Completion of the Transaction is subject to a number of conditions, including final TSX Venture Exchange acceptance and disinterested shareholder approval. The Transaction cannot close until the required shareholder approval is obtained.There can be no assurance that the Transaction will be completed as proposed or at all.
Investors are cautioned that, except as disclosed in the Management Information Circular prepared by Eurocontrol in connection with the Transaction, any information released or received with respect to the business combination may not be accurate or complete and should not be relied upon. Trading in the securities of Eurocontrol should be considered highly speculative.
The TSX Venture Exchange has in no way passed upon the merits of the proposed transaction nor approved or disapproved of the contents of this news release.
This press release shall not constitute an offer to sell or solicitation of an offer to buy the securities in any jurisdiction. The securities will not be and have not been registered under the United States Securities Act of 1933 and may not be offered or sold in the United States absent registration or applicable exemption from the registration requirements.
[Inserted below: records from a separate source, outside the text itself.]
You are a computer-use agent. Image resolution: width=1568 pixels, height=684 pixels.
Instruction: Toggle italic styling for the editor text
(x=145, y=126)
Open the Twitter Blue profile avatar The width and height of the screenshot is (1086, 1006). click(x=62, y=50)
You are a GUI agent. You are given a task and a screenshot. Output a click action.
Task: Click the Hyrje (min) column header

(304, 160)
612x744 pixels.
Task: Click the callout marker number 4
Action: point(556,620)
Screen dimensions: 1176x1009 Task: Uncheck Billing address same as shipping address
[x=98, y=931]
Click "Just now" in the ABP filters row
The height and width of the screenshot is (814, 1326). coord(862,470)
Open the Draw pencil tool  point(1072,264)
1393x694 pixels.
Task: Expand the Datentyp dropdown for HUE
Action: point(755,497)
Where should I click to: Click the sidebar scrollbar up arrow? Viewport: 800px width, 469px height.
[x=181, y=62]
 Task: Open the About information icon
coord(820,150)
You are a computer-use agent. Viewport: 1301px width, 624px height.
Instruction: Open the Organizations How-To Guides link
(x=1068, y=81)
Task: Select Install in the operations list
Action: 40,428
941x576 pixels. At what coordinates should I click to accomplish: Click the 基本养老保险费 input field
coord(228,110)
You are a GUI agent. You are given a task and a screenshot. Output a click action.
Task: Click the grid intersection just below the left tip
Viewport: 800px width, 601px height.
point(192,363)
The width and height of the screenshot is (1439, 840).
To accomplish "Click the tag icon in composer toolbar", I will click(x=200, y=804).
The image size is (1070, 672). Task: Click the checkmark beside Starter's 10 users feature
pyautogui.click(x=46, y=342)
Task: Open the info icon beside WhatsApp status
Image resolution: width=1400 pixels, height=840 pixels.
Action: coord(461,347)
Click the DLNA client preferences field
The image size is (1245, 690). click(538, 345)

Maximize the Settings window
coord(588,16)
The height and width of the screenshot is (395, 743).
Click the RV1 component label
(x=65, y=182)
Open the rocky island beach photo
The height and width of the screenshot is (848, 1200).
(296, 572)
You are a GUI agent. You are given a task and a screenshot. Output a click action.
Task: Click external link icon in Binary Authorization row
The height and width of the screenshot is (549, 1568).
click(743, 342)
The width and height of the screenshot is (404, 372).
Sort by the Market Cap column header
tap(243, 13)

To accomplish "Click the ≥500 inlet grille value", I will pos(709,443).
Cautionary Note Regarding Forward-looking Information
Except for statements of historical fact contained herein, the information in this press release constitutes "forward-looking information" within the meaning of Canadian securities law. Such forward-looking information may be identified by words such as "plans", "proposes", "estimates", "intends", "expects", "believes", "may", "will" and include without limitation, statements regarding the future operating and financial performance of the Company, the proposed use of proceeds and the terms of the financing.There can be no assurance that such statements will prove to be accurate; actual results and future events could differ materially from such statements. Factors that could cause actual results to differ materially, include, among others, regulatory risks, market risks, competition risks, execution risks, country risks, and lack of a history of profitability. Most of these factors are outside the control of the Company.Investors are cautioned not to put undue reliance on forward-looking information.Except as otherwise required by applicable securities statutes or regulation, the Company expressly disclaims any intent or obligation to update publicly forward-looking information, whether as a result of new information, future events or otherwise.